Dans l'ombre d'un monde imprégné de dogmes capitalistes, le désir de libération germe comme une graine qui attend le bon moment pour pousser. La prise de conscience s'impose: l'identité, telle une marionnette suspendue aux ficelles des multinationales, doit être détruite pour laisser place à l'émergence d'une réalité nouvelle et brute. Mais l'esprit, englué dans l'alliance toxique du consumérisme et des antidépresseurs, se révèle un guide peu fiable dans cette quête d'une existence éveillée.
Ce n'est donc pas sur l'esprit qu'il faut agir en premier lieu, mais sur le corps prisonnier du cocon étouffant de la consommation et de l'apathie. C'est là que commence la catharsis de la chair, une renaissance radicale qui se déploie sous la forme du Fight Club. Le refoulement de pulsions longtemps cachées devient un volcan d'émotions brutes, où le narrateur et ses compagnons brisent les normes d'une civilisation occidentale dominée par le contrôle de soi et la retenue.
Le claquement des poings, le bruit des corps qui s'entrechoquent comme une symphonie de chaos non censuré, deviennent des rituels de rébellion contre les limites rigides d'une société qui étouffe la liberté individuelle. Dans la violence apparente du Fight Club, le narrateur découvre une forme paradoxale de maîtrise de soi, un retour aux instincts primitifs qui définissaient autrefois les humains avant qu'ils ne soient étouffés par les chaînes de la civilisation.
La phase du Fight Club est considérée comme une auto-inflammation rituelle qui réveille le corps et le libère des entraves qui le maintenaient en cage.

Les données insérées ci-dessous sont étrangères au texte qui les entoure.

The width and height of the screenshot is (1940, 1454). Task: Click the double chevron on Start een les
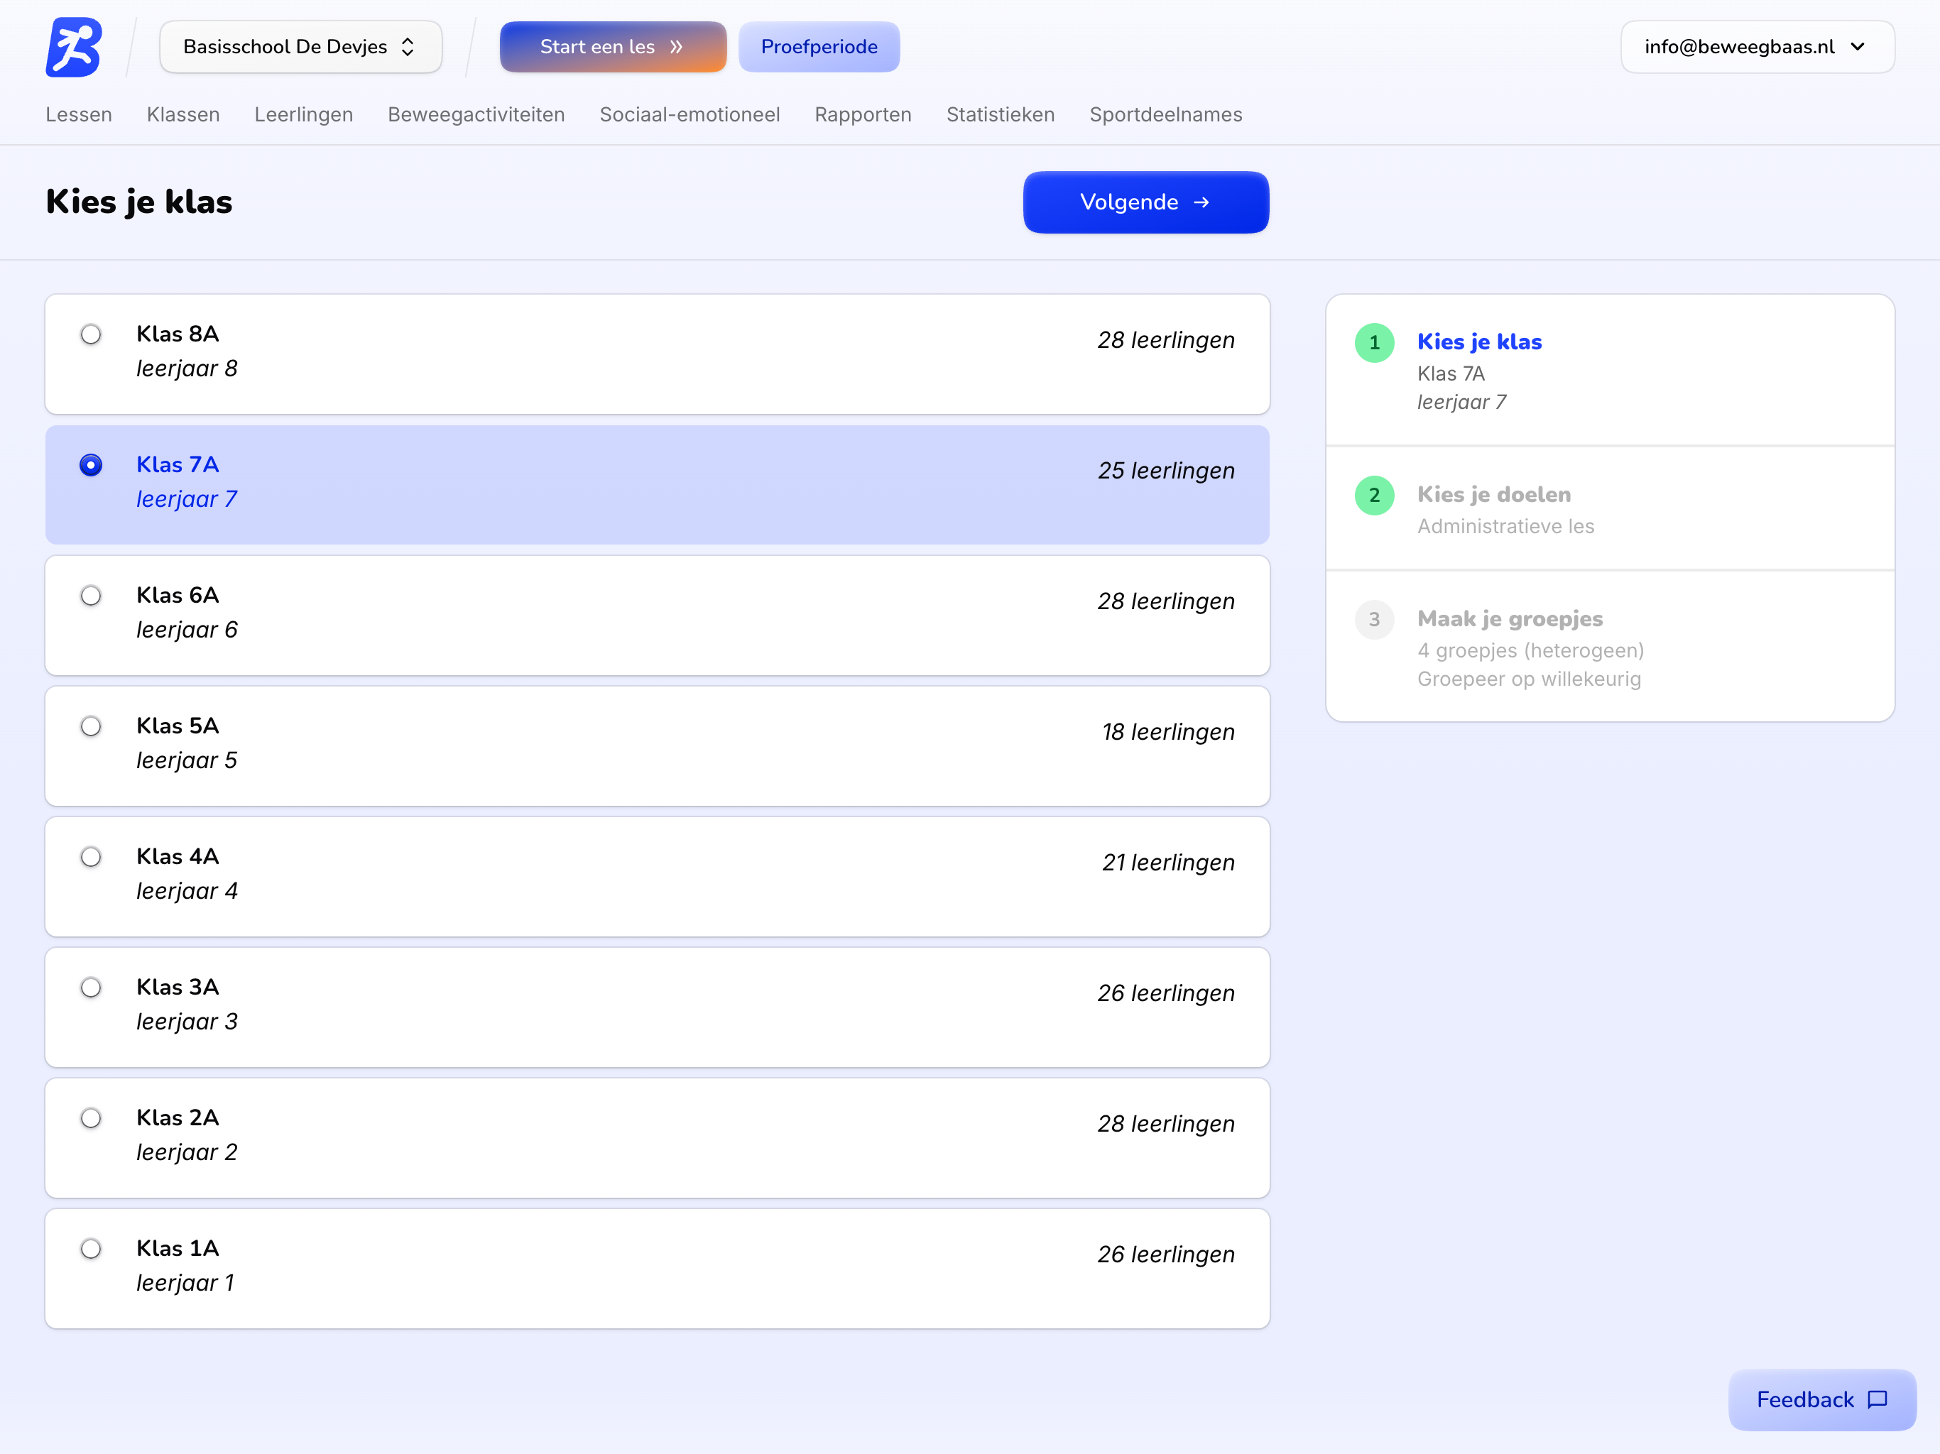click(676, 47)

Mais ce n'est qu'un prélude, un prélude à un projet plus vaste, le projet "Chaos". Ici, le corps est transformé en arme, un instrument qui suscite l'émotion et transcende la raison. Dans cette révolte de la chair et des sentiments, un nouvel ordre naît, non pas de la raison, mais des forces primitives qui sommeillent dans l'ombre de l'âme humaine.
Analyse et critique
Inévitablement, au fil des années, nous avons eu droit à d'innombrables analyses du livre et du film. Le philosophe et sociologue Herbert Marcuse (1898-1979) et même Friedrich Nietzsche (1844-1900) y ont été mêlés comme si de rien n'était. Certains l'ont qualifié de film contre la société de consommation et ont cité le philosophe français Jean Baudrillard (1929-2007). D'autres ont qualifié le film de nihiliste, de carrément fasciste et de reflet d'un national-socialisme "à venir". Bon, mais qu'est-ce qui ne l'est pas de nos jours ?
Ce que Fight Club nous apprend finalement, selon d'autres, c'est qu'un projet révolutionnaire sans vision réelle de ce que serait une société post-capitaliste est voué à l'échec. On fait souvent le parallèle avec le magistral Joker de Todd Philipps, sorti 20 ans plus tard. Après tout, le monde dépeint dans les deux films est aussi celui des masses à la recherche d'un leader autoritaire en temps de crise. Il est d'ailleurs frappant de constater qu'à la sortie de Joker, les opinions ont soudain commencé à changer. Soudain, il s'agissait d'un film "dangereux, sombre", etc.
Fight Club, dans toute sa gloire sardonique, embrasse la folie comme une rencontre avec l'essence brute et non polie de l'existence. Tyler Durden, tel un mentor démoniaque, chuchote des suggestions à l'oreille du narrateur, braquant les projecteurs sur l'hypocrisie de la façade humaine. "Soyez authentique dans le monde déshumanisant du capitalisme", peut-on lire dans la philosophie intrépide qui serpente dans le film comme un œil qui cligne de l'œil. Une philosophie qui semble moins destinée à plaire qu'à provoquer. Restons-en là.
Bernard Van Beuseghem
Notes:
(1) Guillaume Faye, Le Système à tuer les peuples,
Editions Copernic 1981, Paris, 189 pp.